The settings for a two-level factorial design for the three factors in the implant step are denoted (A, B, C), and a two-level factorial design for the three factors in the anneal step are denoted (D, E, F). Also present are interaction effects between the implant factors and the anneal factors. Therefore, this experiment contains three sizes of experimental units, each of which has a unique error term for estimating the significance of effects.
To put actual physical meaning to each of the experimental units in the above example, consider each combination of implant and anneal steps as an individual wafer. A batch of eight wafers goes through the implant step first. Treatment combination 3 in factors A, B, and C is the first implant treatment run. This implant treatment is applied to all eight wafers at once. Once the first implant treatment is finished, another set of eight wafers is implanted with treatment combination 5 of factors A, B, and C. This continues until the last batch of eight wafers is implanted with treatment combination 6 of factors A, B, and C. Once all of the eight treatment combinations of the implant factors have been run, the anneal step starts. The first anneal treatment combination to be run is treatment combination 5 of factors D, E, and F. This anneal treatment combination is applied to a set of eight wafers, with each of these eight wafers coming from one of the eight implant treatment combinations. After this first batch of wafers has been annealed, the second anneal treatment is applied to a second batch of eight wafers, with these eight wafers coming from one each of the eight implant treatment combinations. This is continued until the last batch of eight wafers has been implanted with a particular combination of factors D, E, and F.
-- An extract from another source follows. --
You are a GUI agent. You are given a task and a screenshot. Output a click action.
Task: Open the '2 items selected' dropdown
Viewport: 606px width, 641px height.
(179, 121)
Running the experiment in this way results in a strip-plot design with three sizes of experimental units. A set of eight wafers that are implanted together is the experimental unit for the implant factors A, B, and C and for all of their interactions. There are eight experimental units for the implant factors. A different set of eight wafers are annealed together. This different set of eight wafers is the second size experimental unit and is the experimental unit for the anneal factors D, E, and F and for all of their interactions. The third size experimental unit is a single wafer. This is the experimental unit for all of the interaction effects between the implant factors and the anneal factors.
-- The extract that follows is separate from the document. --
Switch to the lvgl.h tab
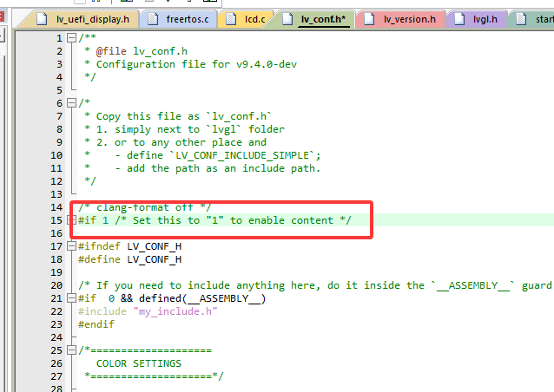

Actually, the above description of the strip-plot design represents one block or one replicate of this experiment. If the experiment contains no replication and the model for the implant contains only the main effects and two-factor interactions, the three-factor interaction term A*B*C (1 degree of freedom) provides the error term for the estimation of effects within the implant experimental unit. Invoking a similar model for the anneal experimental unit produces the three-factor interaction term D*E*F for the error term (1 degree of freedom) for effects within the anneal experimental unit.